### GIVEN RECORDS
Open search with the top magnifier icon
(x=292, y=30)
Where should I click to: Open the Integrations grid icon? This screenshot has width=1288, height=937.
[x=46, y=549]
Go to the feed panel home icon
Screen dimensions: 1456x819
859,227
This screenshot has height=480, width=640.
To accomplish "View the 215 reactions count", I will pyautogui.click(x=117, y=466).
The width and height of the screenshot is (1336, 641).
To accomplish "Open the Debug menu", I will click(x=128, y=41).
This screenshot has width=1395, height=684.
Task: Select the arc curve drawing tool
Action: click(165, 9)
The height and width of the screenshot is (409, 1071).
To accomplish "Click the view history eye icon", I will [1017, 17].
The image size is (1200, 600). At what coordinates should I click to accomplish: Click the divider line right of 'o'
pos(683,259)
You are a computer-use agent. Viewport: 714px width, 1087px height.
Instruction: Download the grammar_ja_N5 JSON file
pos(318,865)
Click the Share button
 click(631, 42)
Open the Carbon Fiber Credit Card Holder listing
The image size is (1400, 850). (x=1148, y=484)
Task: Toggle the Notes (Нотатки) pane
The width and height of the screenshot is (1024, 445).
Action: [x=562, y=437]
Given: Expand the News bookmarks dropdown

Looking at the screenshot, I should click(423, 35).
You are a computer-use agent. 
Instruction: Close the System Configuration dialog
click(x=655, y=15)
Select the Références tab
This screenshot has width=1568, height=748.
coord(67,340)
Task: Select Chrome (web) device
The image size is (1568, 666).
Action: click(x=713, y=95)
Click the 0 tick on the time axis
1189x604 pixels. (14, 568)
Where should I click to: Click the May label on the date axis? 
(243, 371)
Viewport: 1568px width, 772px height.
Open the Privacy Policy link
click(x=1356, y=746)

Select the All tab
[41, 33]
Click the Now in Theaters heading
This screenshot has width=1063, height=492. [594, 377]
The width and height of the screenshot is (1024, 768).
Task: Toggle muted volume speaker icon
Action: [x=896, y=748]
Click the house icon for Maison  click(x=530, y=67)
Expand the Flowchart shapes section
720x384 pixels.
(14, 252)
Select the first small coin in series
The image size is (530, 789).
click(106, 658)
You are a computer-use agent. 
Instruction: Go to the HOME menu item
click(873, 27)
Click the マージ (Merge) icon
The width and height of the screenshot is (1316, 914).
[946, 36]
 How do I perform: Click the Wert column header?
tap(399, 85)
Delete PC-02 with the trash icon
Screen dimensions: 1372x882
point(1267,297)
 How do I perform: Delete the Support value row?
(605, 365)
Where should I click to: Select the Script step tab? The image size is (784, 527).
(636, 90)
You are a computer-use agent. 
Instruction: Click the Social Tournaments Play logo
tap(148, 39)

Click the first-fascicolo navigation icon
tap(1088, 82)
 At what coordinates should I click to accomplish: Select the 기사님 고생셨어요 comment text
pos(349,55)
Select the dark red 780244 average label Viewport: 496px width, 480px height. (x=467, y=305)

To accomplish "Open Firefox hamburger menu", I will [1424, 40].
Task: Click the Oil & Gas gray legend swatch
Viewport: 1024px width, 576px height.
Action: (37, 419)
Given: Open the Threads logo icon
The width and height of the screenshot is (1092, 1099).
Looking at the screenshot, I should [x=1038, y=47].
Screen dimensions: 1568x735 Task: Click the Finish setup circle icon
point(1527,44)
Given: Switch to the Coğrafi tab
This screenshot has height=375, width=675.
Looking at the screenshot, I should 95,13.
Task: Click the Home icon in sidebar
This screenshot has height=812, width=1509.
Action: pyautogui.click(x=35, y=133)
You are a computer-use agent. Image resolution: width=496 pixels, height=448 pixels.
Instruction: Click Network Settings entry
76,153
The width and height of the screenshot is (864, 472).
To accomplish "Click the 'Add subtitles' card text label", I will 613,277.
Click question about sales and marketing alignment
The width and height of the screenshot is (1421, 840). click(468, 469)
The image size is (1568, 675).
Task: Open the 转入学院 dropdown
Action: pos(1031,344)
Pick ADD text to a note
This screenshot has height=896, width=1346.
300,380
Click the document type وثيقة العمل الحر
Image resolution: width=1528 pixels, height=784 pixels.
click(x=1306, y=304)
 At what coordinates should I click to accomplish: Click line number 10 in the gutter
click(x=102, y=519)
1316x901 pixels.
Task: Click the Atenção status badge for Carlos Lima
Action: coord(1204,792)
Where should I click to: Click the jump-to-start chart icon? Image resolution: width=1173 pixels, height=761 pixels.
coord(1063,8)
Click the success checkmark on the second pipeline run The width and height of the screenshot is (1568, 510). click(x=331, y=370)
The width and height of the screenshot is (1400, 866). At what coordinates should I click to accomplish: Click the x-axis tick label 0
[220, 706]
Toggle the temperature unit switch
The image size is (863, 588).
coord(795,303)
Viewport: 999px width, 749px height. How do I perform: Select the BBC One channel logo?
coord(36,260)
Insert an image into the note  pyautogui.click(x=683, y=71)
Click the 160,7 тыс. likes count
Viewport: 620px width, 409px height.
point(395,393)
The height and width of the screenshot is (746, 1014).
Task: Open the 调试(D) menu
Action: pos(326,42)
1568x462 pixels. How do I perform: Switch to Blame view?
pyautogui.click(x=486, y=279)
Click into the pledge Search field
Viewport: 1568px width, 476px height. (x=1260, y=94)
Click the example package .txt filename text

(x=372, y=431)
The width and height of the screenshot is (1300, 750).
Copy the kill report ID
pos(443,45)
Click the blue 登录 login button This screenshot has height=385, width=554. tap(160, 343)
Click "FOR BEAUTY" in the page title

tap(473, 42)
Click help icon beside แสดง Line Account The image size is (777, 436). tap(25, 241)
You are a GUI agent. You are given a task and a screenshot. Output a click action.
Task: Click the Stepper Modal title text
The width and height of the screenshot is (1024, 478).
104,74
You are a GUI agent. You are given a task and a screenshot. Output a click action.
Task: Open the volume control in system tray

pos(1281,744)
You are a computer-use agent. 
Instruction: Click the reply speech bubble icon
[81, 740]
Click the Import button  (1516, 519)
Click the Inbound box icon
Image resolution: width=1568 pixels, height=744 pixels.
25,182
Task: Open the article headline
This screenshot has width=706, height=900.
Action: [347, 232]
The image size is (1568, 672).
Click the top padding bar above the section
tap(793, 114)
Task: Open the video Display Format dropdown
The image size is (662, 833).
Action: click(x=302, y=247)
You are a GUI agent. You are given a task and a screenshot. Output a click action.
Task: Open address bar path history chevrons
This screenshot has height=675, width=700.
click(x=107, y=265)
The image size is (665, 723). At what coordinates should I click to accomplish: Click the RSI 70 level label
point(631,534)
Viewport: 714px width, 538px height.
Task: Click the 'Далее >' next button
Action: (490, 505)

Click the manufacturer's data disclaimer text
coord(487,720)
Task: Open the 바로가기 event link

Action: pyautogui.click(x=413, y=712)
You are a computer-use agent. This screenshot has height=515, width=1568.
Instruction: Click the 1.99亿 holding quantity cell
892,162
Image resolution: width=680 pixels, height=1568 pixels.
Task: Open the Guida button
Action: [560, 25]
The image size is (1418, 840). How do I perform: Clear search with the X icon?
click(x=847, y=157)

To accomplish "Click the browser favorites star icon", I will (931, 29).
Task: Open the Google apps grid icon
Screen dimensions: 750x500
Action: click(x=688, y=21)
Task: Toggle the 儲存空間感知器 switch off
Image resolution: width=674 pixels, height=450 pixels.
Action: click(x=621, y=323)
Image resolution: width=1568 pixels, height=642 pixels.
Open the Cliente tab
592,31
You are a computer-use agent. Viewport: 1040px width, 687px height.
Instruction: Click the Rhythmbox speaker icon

### BRIEF
Write down again, exactly as given, only the lines above that fall from the line with "Click the Now in Theaters heading" to the line with "Select the first small coin in series", inclusive.

### EXPECTED ANSWER
Click the Now in Theaters heading
This screenshot has width=1063, height=492. [594, 377]
The width and height of the screenshot is (1024, 768).
Task: Toggle muted volume speaker icon
Action: [x=896, y=748]
Click the house icon for Maison  click(x=530, y=67)
Expand the Flowchart shapes section
720x384 pixels.
(14, 252)
Select the first small coin in series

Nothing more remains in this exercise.